== Text block ==
-*-

Ambient intelligence (AmI) refers to environments with electronic devices that are aware of and can recognize the presence of human beings and adapt accordingly. This concept encompasses various technologies in consumer electronics, telecommunications, and computing. Its primary purpose is to enhance user interactions through context-aware systems.

Contents

AmI aims to create environments where devices communicate seamlessly with users, leveraging data from interconnected systems. A common example of Aml is the Internet of Things (IoT), which integrates everyday devices into networks that provide intelligent responses based on user behavior. [1]

The term “ambient intelligence” was coined in the late 1990s by Eli Zelkha and his team at Palo Alto Ventures. The project envisioned a future where technology would seamlessly blend with daily life. [2] [3] [4] [5] In the early 2000s, the concept gained further attention when the Information Society and Technology Advisory Group (ISTAG) of the European Commission published a series of reports on the topic. [6]

Ambient intelligence has been characterized as a speculative or imaginary concept. [2]

Overview

The concept of ambient intelligence builds upon pervasive computing, ubiquitous computing, profiling, context awareness, and human-centered computer interaction design. It is characterized by systems and technologies that are: [7] [6]

The implementation of ambient intelligence requires several technologies to exist. These include hidden hardware that benefit from miniaturisation, nanotechnology, and smart devices, along with human-centered computer interfaces (intelligent agents, multimodal interaction, context awareness, etc). These systems and devices operate through a seamless mobile or fixed communication and computing infrastructure characterized by interoperability, wired and wireless networks, and service-oriented architecture. Systems and devices must also be dependable and secure. This could be achieved through self-testing and self-repairing software and privacy-ensuring technology.

Ambient intelligence has a relationship with and depends on advances in sensor technology and sensor networks. [8]

User experience became more important to developers in the late 1990s as a result of experiences with digital products that were difficult to understand or use. In response, user experience design emerged to create new technologies and media around the user's personal experience. Ambient intelligence is influenced by user-centered design, in which the user is placed in the centre of design activity and gives feedback to the designer.

-*-

== Rows ==

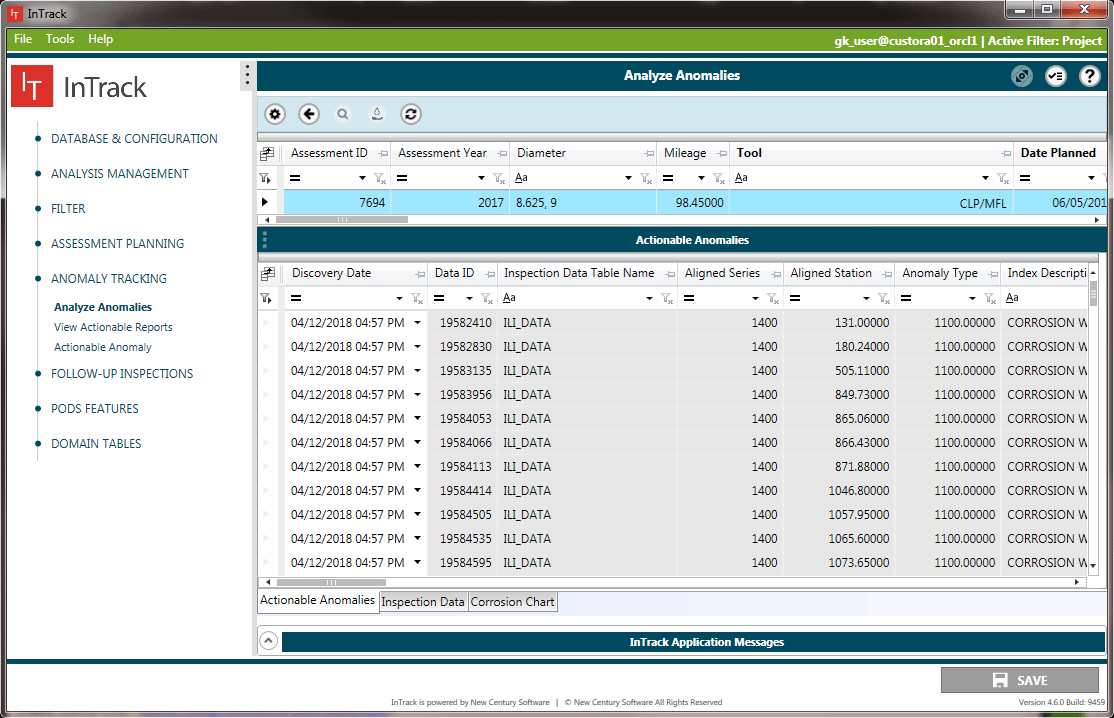Click the search magnifier icon in the toolbar

tap(343, 114)
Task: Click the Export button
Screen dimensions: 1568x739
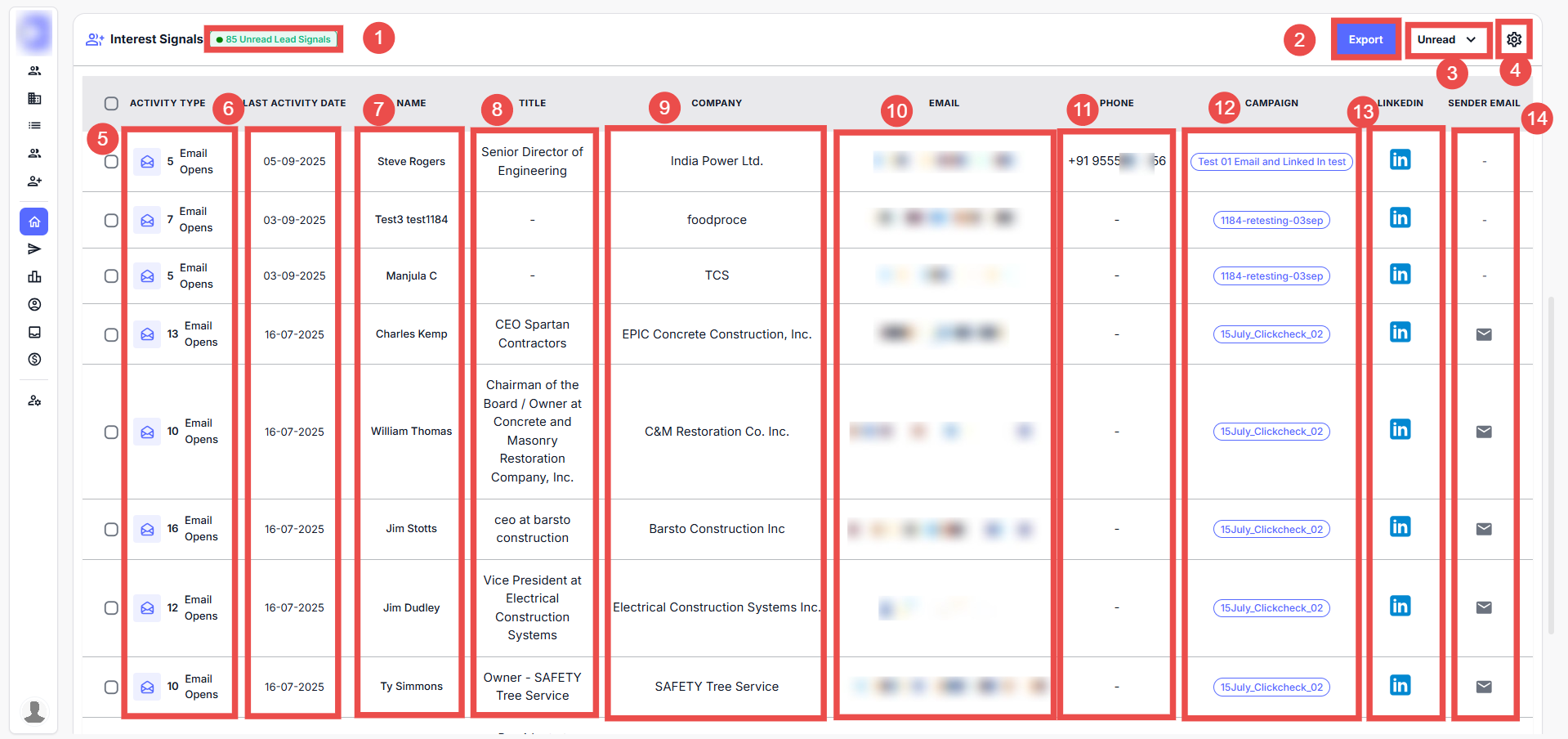Action: pos(1365,39)
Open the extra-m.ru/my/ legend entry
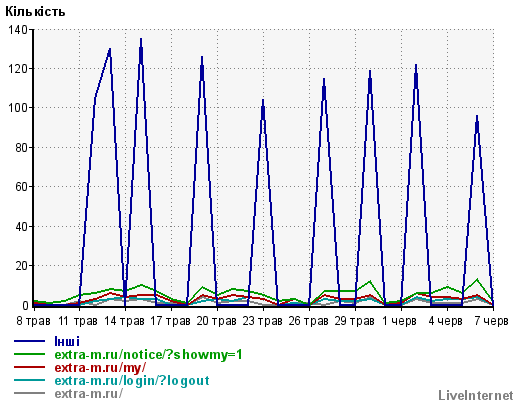Screen dimensions: 520x405 click(100, 367)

-*-

== What is needed ==
Resume the passage on ambient intelligence, picking up right after its last sentence.

== Result below ==
History and invention

In 1998, the management board of Philips Research commissioned a series of presentations and internal workshops organized by Eli Zelkha and Brian Epstein of Palo Alto Ventures. They investigated future scenarios and how consumer devices might advance over the next quarter-century. Zelkha and Epstein described the high-volume consumer electronics industry of the 1990s as "fragmented with features", contrasted by what they envisioned as the emergence of industry trends where user-friendly devices would support ubiquitous information, communication, and entertainment by 2020. [9] As a result, the term "ambient intelligence" was coined.

While developing the ambient intelligence concept, Palo Alto Ventures created the keynote address for Roel Pieper of Philips for the Digital Living Room Conference of 1998, [10] which included Eli Zelkha, Brian Epstein, Simon Birrell, Doug Randall and Clark Dodsworth. In 2000, there were plans to construct a feasible and usable facility dedicated to ambient intelligence; these led to the opening of HomeLab on April 24, 2002. In 2005, Philips joined the Oxygen Alliance, an international consortium of industrial partners within the context of MIT's Oxygen Project, [11] which was aimed at developing technology for the computer of the 21st century.

In parallel to the development of the concept and vision of "ambient intelligence" at Philips, several other initiatives were also starting to explore the concept of ambient intelligence. Following the advice of the Information Society and Technology Advisory Group (ISTAG), the European Commission used the vision for the launch of their sixth framework (FP6) in Information, Society and Technology, with a budget of 3.7 billion euros. [12]

During the first decade of the 21st century, several significant initiatives were launched. The Fraunhofer Society started several such activities, including multimedia, micro-system design, and augmented spaces. MIT started an ambient intelligence research group at their Media Lab. [13] Several more research projects were started in countries such as the United States, Canada, Spain, France, and the Netherlands. Since 2004, the European Symposium on Ambient Intelligence (EUSAI) and many other conferences have been held that address special topics in ambient intelligence.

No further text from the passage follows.